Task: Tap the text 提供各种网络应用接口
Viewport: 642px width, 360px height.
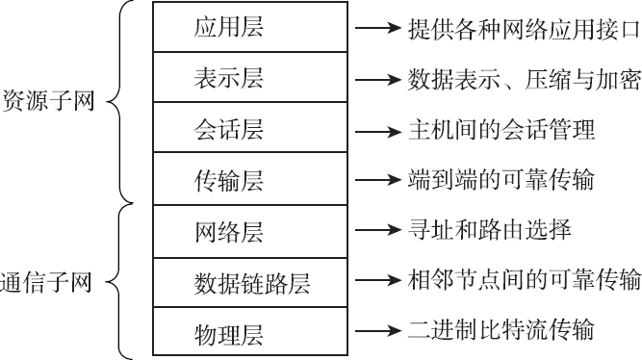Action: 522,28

==*==

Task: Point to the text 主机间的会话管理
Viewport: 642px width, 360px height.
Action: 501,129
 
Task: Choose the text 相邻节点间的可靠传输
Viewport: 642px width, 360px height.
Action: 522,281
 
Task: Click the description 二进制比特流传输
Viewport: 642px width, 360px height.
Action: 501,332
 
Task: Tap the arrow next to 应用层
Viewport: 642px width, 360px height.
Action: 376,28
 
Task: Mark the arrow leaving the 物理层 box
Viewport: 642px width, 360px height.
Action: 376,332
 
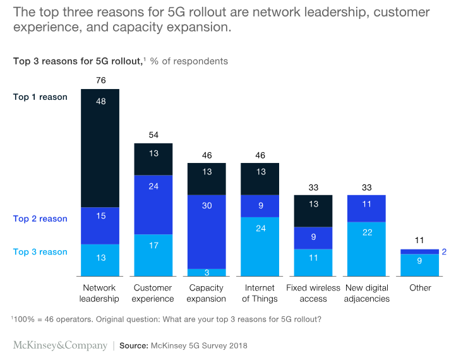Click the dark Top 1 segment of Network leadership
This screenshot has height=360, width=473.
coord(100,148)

==*==

- **Do this**: Could you turn the rows into a Markdown table with the columns Number and Line? Begin at the line that contains "Task: Tap the arrow next to 应用层", stop after the line that contains "coord(100,148)", skip blank lines, and leave the pictures out.

- **Exercise response**:
| Number | Line |
|---|---|
| 1 | Task: Tap the arrow next to 应用层 |
| 2 | Viewport: 642px width, 360px height. |
| 3 | Action: 376,28 |
| 4 | Task: Mark the arrow leaving the 物理层 box |
| 5 | Viewport: 642px width, 360px height. |
| 6 | Action: 376,332 |
| 7 | Click the dark Top 1 segment of Network leadership |
| 8 | This screenshot has height=360, width=473. |
| 9 | coord(100,148) |